%%

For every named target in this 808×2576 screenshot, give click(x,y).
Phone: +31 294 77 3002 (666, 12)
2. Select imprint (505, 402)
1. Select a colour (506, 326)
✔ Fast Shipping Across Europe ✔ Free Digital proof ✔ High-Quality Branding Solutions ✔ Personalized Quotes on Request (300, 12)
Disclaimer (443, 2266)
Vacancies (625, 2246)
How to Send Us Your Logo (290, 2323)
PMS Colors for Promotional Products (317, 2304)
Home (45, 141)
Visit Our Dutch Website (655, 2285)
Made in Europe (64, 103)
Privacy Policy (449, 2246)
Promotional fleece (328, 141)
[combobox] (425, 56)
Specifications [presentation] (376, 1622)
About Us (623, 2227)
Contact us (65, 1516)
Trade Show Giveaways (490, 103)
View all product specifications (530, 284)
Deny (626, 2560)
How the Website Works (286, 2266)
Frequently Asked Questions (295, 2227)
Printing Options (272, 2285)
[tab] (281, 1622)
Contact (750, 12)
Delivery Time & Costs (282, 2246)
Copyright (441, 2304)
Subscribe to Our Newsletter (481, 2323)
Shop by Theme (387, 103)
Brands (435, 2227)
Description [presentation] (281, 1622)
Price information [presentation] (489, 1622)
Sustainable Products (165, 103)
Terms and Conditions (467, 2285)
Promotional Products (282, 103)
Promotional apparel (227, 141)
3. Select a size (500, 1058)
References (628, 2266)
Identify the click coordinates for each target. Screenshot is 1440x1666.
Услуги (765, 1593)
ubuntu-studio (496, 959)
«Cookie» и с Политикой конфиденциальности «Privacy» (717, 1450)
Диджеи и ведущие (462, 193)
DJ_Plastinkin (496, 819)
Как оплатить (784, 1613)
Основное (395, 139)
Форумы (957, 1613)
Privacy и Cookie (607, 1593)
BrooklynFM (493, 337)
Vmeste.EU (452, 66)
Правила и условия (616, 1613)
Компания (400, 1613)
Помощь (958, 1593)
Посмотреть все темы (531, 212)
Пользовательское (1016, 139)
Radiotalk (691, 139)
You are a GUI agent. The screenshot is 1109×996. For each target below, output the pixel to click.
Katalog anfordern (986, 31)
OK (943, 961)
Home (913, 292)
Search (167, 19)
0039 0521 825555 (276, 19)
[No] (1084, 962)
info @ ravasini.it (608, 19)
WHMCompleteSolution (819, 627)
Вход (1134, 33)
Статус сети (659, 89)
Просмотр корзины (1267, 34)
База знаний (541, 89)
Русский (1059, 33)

%%

**PROBLEM TO WORK ON:**
Reproduce the data verbatim, from the line containing "Price information [presentation] (489, 1622)" through the end of the data, including both of those lines.

**CORRECT ANSWER:**
Price information [presentation] (489, 1622)
Sustainable Products (165, 103)
Terms and Conditions (467, 2285)
Promotional Products (282, 103)
Promotional apparel (227, 141)
3. Select a size (500, 1058)
References (628, 2266)
Identify the click coordinates for each target. Screenshot is 1440x1666.
Услуги (765, 1593)
ubuntu-studio (496, 959)
«Cookie» и с Политикой конфиденциальности «Privacy» (717, 1450)
Диджеи и ведущие (462, 193)
DJ_Plastinkin (496, 819)
Как оплатить (784, 1613)
Основное (395, 139)
Форумы (957, 1613)
Privacy и Cookie (607, 1593)
BrooklynFM (493, 337)
Vmeste.EU (452, 66)
Правила и условия (616, 1613)
Компания (400, 1613)
Помощь (958, 1593)
Посмотреть все темы (531, 212)
Пользовательское (1016, 139)
Radiotalk (691, 139)
You are a GUI agent. The screenshot is 1109×996. For each target below, output the pixel to click.
Katalog anfordern (986, 31)
OK (943, 961)
Home (913, 292)
Search (167, 19)
0039 0521 825555 (276, 19)
[No] (1084, 962)
info @ ravasini.it (608, 19)
WHMCompleteSolution (819, 627)
Вход (1134, 33)
Статус сети (659, 89)
Просмотр корзины (1267, 34)
База знаний (541, 89)
Русский (1059, 33)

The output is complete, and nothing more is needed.